Perhaps most damning is the assessment of how Ubisoft reacted, with employees saying they have "stood by and watched as you fired only the most public offenders. You let the rest resign or worse, promoted them." The letter demands that staff are included in future discussions as to how the company moves forward, with employees having lost faith in their employers’ ability or desire to change the company culture for the better or hold those guilty parties accountable for their actions.
This will worry Ubisoft in particular, as the reference to collective bargaining power for staff could be a precursor to unionization for an industry that seems to need representation for employees to avoid future scandal. Activision themselves have already retained a law firm known for their anti-union work, but it may be that massive publishing giants are forced to accept worker rights are no longer something they can ignore, and give the people responsible for their success a greater voice in how the companies are run.
In an email obtained by Axios’s Stephen Totilo, CEO Yves Guillemot did respond to the claims, in part dismissing the idea nothing has changed and claiming the company has made ‘important progress’. The reception to this will be interesting, with similar claims made by Activision in the past week dismissed as tone-deaf and offensive by the people involved, as well as remaining staff still at the publishing giant.
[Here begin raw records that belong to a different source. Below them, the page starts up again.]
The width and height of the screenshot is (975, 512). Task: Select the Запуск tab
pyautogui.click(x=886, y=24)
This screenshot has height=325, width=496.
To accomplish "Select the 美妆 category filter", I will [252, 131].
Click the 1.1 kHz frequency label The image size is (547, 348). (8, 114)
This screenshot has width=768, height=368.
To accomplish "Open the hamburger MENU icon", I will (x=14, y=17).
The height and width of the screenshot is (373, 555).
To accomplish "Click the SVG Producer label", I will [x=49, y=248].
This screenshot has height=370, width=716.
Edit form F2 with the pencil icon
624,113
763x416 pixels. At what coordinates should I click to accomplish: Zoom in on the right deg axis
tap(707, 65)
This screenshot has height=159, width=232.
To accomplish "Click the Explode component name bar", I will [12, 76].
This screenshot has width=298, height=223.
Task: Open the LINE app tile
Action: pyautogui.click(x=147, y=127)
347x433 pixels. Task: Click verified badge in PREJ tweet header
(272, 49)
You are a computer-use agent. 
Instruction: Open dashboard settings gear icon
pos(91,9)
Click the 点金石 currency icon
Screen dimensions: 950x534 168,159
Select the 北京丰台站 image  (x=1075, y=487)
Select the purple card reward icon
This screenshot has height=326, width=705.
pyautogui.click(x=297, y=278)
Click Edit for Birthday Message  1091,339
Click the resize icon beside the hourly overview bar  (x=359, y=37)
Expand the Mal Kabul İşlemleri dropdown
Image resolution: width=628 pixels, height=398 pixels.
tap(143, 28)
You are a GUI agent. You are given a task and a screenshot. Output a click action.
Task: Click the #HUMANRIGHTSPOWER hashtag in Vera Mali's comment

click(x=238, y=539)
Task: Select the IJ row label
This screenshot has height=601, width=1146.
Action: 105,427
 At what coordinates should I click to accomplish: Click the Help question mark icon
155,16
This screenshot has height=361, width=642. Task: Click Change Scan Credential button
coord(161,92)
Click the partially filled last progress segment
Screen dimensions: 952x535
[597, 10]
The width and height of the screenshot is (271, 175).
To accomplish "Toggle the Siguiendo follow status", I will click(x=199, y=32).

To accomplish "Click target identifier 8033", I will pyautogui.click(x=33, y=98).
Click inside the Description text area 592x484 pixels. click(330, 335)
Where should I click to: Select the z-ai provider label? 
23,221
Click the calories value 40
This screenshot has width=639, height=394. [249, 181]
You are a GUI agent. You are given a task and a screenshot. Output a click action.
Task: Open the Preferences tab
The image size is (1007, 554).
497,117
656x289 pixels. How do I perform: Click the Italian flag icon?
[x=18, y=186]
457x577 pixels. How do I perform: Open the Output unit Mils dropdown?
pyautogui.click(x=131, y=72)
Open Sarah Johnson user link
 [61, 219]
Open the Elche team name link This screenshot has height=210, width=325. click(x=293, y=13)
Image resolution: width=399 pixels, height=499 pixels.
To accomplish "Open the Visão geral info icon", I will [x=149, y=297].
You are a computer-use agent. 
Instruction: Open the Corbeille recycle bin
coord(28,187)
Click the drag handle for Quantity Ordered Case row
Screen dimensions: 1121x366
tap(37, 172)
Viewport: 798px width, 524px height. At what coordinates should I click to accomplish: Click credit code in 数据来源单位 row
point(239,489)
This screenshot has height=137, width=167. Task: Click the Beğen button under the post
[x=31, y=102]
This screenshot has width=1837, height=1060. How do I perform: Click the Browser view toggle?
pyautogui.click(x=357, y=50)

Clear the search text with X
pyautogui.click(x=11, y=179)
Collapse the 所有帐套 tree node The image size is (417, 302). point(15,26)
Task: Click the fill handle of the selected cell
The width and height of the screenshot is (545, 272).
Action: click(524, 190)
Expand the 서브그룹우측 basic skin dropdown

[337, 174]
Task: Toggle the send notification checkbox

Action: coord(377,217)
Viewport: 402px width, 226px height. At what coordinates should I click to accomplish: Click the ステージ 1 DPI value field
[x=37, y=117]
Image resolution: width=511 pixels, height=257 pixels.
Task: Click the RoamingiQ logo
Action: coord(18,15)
Toward the end of the open letter from Ubisoft staff is a powerful call to action, stating baldly that "We need real, fundamental change, within Ubisoft, within ActivisionBlizzard, and across the industry." In the wake of the slew of allegations against both companies, it is hard to argue that is not the case, but the conduct of Ubisoft as described in the letter suggests there are many bridges to cross before workers in game development are treated with the same dignity and respect they deserve and that their employers claim to give them.